In the last article, we discussed 3 general and common situations faced when handling data: optimizing how to read CSV files with a lot of unnecessary columns, using the map method to create new category columns, and finding empty strings in your DataFrame that aren’t labeled as null.
However, another common characteristic of real-life data is the presence of missing values—in other words, an incomplete dataset. If you’ve worked with real-life data before, you can understand how frustrating it can be working with missing values, especially if the data is going to be used to train a model. This is because most of the existing machine learning models don’t work well with missing values.
What causes missing data values?
The causes of missing values can be categorized into two primary types:
A. Value missing at random
B. Value missing, but not at random
A. Value missing at random
This is when the chances of any value in that feature being missing are the same. Or in other words, the value missing has nothing to do with the observation being studied. For example—when a piece of information during processing is lost or misplaced regardless and independent on any other information been observed as well.
B. Value missing, but not at random
This is when the chances of any value in that feature being missing are not the same. Or in other words, the values missing are dependent on a certain feature being observed in the dataset. For example—when both genders are being inquired about their weight or age, there may be a higher probability that there will be more females with missing values than males. This could be as a result of withholding information that is too sensitive for one sex.

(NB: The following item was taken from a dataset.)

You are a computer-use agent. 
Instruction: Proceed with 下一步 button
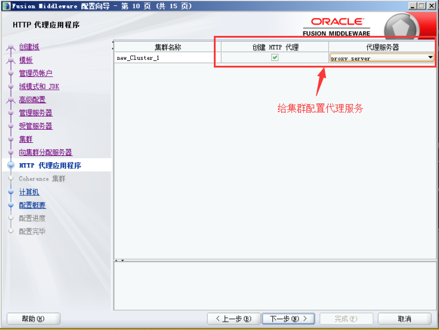(x=288, y=319)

But how can we fix these missing values? This is what’s called imputation in statistics.
There are quite a few imputation methods. However, when deciding what method to use, there are some things to keep in mind. We can frame these concerns by asking 3 questions:
- What is the type of the variable (data type) of the feature?
- How does the imputation method affect the distribution of the data?

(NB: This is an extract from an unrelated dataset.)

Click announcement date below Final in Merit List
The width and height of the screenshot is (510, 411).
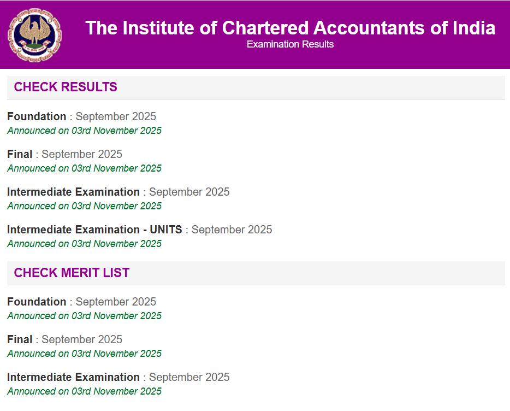[84, 354]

- What is the cause of the missing value?
Data types can be identified commonly as Numerical and Categorical. These data types affect what method we should use. For example, it wouldn’t be wise to replace a categorical variable with the mean of the variables or replace a numerical variable with a categorical method.
There are different types of data distributions, but we’ll focus on the common ones: normal distribution and skewed distribution (be it right-skewed or left-skewed). An imputation method could distort the distribution, and this could reduce the performance of a linear machine learning model. However, the degree of distortion depends greatly on the percentage of missing values imputed.

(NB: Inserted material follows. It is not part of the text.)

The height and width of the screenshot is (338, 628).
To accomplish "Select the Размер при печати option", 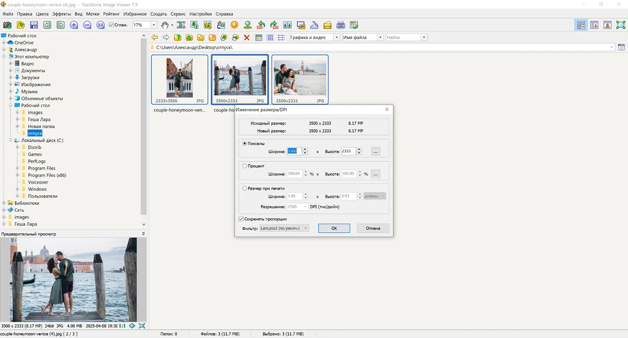I will coord(245,188).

For the purpose sof this article, a hypothetical dataset was generated that consists of 5 columns (City, Degree, Age, Salary, Marital Status) and 10 rows. Let’s assume each row is an entry of participants’ details on a survey. And assume that our aim is to predict if a person is married or not based on the other feature/ columns available.
Let jump into the types of imputation methods
1. Complete removal of rows or columns of missing values
This is one of the most intuitive and simple methods. As it implies, it includes removing all rows or columns that have missing values present. This method can be used regardless of the variable’s nature as numerical or categorical.
Removal of rows
From the above diagrams, we see that after removing the rows with missing values, the number of rows reduced from 10 to 6, removing all the other non-missing values, along with the missing values
Removal of columns
From the above diagram, we see that the number of columns reduced from 3 to 2
This method makes more sense to use when the values are missing at random (i.e no dependency between that feature and any other feature in the dataset). There are two advantages to this method:
- No data manipulation is required
- It preserves variable distribution
As intuitive as it may be, it’s a method that needs to be used with caution.
- This is because the removal of rows and columns could mean losing important information about the data along with the missing values.
- Another reason is that when using your model in production, the model will not automatically know how to handle missing data.
A couple rules of thumb to follow when using this method:
- Rows of missing values can be removed when the NULL values (missing values) are around 5% (or less) of the total data.
- Columns of missing values can be completely removed when the NULL values are significantly more than the other values present. In this situation, it wouldn’t make sense to keep these columns, as they hold little or no descriptive information about the data.
2. Mean/Median & Mode Imputation
This method involves replacing the missing value with a measure of central tendency of the column it’s present in. These measures are mean and median if the column variable type is numerical, and mode if the column variable type is categorical.
For numerical variables
Mean as a measure is greatly affected by outliers or if the distribution of the data or column is not normally-distributed. Therefore, it’s wise to first check the distribution of the column before deciding if to use a mean imputation or median imputation
Using our example dataset, let’s see what the result of this method will look like:
For categorical variables
Mode imputation means replacing missing values by the mode, or the most frequent- category value.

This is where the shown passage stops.